# EXERCISE INSTRUCTIONS:
Copy each of the following items word for word.

# EXCERPTED RECORDS:
____________________

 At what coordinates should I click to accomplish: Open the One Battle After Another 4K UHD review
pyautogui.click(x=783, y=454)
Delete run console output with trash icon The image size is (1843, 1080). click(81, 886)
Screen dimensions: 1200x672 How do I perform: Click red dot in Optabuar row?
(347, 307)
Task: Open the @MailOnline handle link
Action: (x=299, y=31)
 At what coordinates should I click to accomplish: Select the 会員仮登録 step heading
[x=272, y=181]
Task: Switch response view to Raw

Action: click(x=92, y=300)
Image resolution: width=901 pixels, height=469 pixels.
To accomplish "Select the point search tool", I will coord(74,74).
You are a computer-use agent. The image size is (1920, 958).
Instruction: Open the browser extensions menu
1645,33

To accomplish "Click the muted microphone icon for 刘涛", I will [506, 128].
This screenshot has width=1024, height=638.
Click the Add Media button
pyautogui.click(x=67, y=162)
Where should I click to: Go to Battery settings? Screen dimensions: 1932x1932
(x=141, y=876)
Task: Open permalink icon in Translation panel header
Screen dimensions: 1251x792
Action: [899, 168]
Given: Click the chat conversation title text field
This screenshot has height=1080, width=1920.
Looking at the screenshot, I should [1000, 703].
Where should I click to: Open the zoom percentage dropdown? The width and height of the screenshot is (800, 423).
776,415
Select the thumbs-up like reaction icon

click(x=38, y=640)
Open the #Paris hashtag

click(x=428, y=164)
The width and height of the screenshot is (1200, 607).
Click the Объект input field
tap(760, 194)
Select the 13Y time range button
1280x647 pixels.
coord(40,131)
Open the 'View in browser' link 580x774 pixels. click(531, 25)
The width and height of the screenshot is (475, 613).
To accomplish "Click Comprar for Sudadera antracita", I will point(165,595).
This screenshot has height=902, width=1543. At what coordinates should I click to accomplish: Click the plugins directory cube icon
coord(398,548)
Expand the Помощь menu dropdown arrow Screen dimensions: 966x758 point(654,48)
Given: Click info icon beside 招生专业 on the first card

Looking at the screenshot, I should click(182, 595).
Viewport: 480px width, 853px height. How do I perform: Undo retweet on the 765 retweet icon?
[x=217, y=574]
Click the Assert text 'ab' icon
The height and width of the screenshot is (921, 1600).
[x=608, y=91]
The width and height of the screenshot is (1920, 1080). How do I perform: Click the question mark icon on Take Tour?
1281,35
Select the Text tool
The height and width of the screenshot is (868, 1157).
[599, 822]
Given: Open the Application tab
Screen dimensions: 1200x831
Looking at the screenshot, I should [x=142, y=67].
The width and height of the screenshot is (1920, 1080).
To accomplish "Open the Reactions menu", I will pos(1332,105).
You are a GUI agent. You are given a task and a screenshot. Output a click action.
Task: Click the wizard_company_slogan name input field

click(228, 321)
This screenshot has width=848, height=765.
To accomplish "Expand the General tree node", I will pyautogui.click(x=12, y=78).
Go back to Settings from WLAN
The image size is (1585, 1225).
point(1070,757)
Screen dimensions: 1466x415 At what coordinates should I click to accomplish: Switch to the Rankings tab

____________________

# SOLUTION FOR THIS PROBLEM:
 At what coordinates should I click to accomplish: Open the One Battle After Another 4K UHD review
pyautogui.click(x=783, y=454)
Delete run console output with trash icon The image size is (1843, 1080). click(81, 886)
Screen dimensions: 1200x672 How do I perform: Click red dot in Optabuar row?
(347, 307)
Task: Open the @MailOnline handle link
Action: (x=299, y=31)
 At what coordinates should I click to accomplish: Select the 会員仮登録 step heading
[x=272, y=181]
Task: Switch response view to Raw

Action: click(x=92, y=300)
Image resolution: width=901 pixels, height=469 pixels.
To accomplish "Select the point search tool", I will coord(74,74).
You are a computer-use agent. The image size is (1920, 958).
Instruction: Open the browser extensions menu
1645,33

To accomplish "Click the muted microphone icon for 刘涛", I will [506, 128].
This screenshot has width=1024, height=638.
Click the Add Media button
pyautogui.click(x=67, y=162)
Where should I click to: Go to Battery settings? Screen dimensions: 1932x1932
(x=141, y=876)
Task: Open permalink icon in Translation panel header
Screen dimensions: 1251x792
Action: [899, 168]
Given: Click the chat conversation title text field
This screenshot has height=1080, width=1920.
Looking at the screenshot, I should [1000, 703].
Where should I click to: Open the zoom percentage dropdown? The width and height of the screenshot is (800, 423).
776,415
Select the thumbs-up like reaction icon

click(x=38, y=640)
Open the #Paris hashtag

click(x=428, y=164)
The width and height of the screenshot is (1200, 607).
Click the Объект input field
tap(760, 194)
Select the 13Y time range button
1280x647 pixels.
coord(40,131)
Open the 'View in browser' link 580x774 pixels. click(531, 25)
The width and height of the screenshot is (475, 613).
To accomplish "Click Comprar for Sudadera antracita", I will point(165,595).
This screenshot has height=902, width=1543. At what coordinates should I click to accomplish: Click the plugins directory cube icon
coord(398,548)
Expand the Помощь menu dropdown arrow Screen dimensions: 966x758 point(654,48)
Given: Click info icon beside 招生专业 on the first card

Looking at the screenshot, I should click(182, 595).
Viewport: 480px width, 853px height. How do I perform: Undo retweet on the 765 retweet icon?
[x=217, y=574]
Click the Assert text 'ab' icon
The height and width of the screenshot is (921, 1600).
[x=608, y=91]
The width and height of the screenshot is (1920, 1080). How do I perform: Click the question mark icon on Take Tour?
1281,35
Select the Text tool
The height and width of the screenshot is (868, 1157).
[599, 822]
Given: Open the Application tab
Screen dimensions: 1200x831
Looking at the screenshot, I should [x=142, y=67].
The width and height of the screenshot is (1920, 1080).
To accomplish "Open the Reactions menu", I will pos(1332,105).
You are a GUI agent. You are given a task and a screenshot. Output a click action.
Task: Click the wizard_company_slogan name input field

click(228, 321)
This screenshot has width=848, height=765.
To accomplish "Expand the General tree node", I will pyautogui.click(x=12, y=78).
Go back to Settings from WLAN
The image size is (1585, 1225).
point(1070,757)
Screen dimensions: 1466x415 At what coordinates should I click to accomplish: Switch to the Rankings tab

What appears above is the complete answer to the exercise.